Es de desear que los partidos políticos que compitan desdeñen el clásico catalogo de promesas categoriales y circunstanciales para centrarse en los retos fundamentales. Me atrevo a señalar los siguientes.

Tenemos ante nosotros la absoluta prioridad de establecer una nueva definición institucional y territorial. Los problemas constitucionales son muchos y de gravedad variable, pero absolutamente ineludibles para conseguir un buen funcionamiento de nuestra democracia. No es ya una perspectiva evocada o un argumento de polémica, es un tema vital que hay que resolver ya. Basta con recordar algunos problemas: Federalismo o inmovilismo para asentar nuestro modelo territorial frente al debilitamiento del modelo del Estado de las Autonomías y el virus de la desunión; Senado anacrónico; derechos sociales que apuntalar; reforma en profundidad de una agotada Ley electoral; referéndum de iniciativa popular; ley de sucesión…

La crisis económica, de la cual no hemos todavía salido, agrió y acentuó nuestros problemas, favoreciendo una intolerable y creciente desigualdad que azota nuestra sociedad de manera continuamente más devastadora. Debemos definir claramente los principios de nuestra próxima actuación en favor de sus exigencias: competitividad, que significa educación e investigación; solidaridad en el reparto del producto nacional; derechos sociales inalienables. Si no avanzamos decididamente en la solución de la situación que sufrimos, esta nos llevará a la ruptura de la sociedad con los excesos que la desesperación conlleva.

- _CONJUNTO DE DATOS_

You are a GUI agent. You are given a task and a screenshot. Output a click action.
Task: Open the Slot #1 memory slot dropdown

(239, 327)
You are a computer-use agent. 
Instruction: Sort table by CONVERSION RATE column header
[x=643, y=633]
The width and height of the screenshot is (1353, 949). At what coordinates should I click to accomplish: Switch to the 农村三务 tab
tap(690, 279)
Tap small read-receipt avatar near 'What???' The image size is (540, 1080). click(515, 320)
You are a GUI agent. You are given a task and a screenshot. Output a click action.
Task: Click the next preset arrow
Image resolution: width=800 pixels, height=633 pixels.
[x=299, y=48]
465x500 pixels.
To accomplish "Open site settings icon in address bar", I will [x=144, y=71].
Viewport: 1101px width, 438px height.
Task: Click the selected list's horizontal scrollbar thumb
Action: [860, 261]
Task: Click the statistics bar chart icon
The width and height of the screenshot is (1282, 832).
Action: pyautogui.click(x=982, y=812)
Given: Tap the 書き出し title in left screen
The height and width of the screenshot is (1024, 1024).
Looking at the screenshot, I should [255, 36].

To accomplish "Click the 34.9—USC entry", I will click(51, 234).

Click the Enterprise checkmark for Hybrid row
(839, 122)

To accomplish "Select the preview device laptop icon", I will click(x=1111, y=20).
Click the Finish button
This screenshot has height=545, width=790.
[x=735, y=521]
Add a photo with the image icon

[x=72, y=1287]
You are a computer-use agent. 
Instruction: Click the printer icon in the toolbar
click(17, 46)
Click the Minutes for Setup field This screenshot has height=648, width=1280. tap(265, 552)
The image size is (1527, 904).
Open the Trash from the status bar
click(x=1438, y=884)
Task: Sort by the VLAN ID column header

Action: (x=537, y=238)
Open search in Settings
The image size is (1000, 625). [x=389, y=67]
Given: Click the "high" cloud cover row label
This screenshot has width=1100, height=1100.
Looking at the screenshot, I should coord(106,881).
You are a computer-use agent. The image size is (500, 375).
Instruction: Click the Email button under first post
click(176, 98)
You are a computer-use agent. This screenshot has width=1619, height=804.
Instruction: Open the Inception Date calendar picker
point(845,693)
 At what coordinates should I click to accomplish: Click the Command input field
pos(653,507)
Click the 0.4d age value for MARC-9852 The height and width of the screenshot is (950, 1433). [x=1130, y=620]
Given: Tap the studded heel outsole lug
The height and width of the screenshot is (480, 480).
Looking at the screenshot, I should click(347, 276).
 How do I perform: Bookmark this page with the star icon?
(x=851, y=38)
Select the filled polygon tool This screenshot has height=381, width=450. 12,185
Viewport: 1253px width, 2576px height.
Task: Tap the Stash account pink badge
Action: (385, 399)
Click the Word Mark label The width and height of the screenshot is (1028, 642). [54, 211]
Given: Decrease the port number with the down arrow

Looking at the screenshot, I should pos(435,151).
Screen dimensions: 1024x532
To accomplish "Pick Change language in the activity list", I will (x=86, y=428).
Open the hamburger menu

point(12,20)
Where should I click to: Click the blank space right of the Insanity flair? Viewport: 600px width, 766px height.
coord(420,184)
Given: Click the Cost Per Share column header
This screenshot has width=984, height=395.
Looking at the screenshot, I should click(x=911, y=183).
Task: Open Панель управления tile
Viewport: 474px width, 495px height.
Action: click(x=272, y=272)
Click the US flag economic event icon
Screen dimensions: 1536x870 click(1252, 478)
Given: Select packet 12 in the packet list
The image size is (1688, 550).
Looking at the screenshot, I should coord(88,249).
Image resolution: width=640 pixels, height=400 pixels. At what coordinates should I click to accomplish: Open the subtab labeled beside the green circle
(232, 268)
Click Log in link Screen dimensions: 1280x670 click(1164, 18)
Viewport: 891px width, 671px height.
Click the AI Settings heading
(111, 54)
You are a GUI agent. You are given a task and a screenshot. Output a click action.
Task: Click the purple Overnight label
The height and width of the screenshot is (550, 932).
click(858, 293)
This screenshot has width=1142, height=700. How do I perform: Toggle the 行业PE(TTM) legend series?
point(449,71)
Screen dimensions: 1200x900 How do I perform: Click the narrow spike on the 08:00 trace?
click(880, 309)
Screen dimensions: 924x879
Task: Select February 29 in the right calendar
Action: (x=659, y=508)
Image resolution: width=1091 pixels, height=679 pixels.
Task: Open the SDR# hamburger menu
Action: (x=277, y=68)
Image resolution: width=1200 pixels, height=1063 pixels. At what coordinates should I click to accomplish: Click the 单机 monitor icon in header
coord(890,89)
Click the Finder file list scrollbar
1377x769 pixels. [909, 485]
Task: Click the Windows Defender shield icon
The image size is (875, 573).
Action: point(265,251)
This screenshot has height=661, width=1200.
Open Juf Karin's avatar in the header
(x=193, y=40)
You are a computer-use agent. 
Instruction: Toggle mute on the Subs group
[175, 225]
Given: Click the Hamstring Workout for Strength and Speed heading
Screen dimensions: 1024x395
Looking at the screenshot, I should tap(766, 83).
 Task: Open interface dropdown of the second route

- _ACCIONES REQUERIDAS_
1. ¿Qué significa competitividad, según el texto seleccionado?
2. Enumera todos los problemas constitucionales que el texto seleccionado menciona como ejemplos.

- _RESPUESTAS ESCRITAS_
1. Educación e investigación.

2.
- Federalismo o inmovilismo para asentar nuestro modelo territorial frente al debilitamiento del modelo del Estado de las Autonomías y el virus de la desunión
- Senado anacrónico
- Derechos sociales que apuntalar
- Reforma en profundidad de una agotada Ley electoral
- Referéndum de iniciativa popular
- Ley de sucesión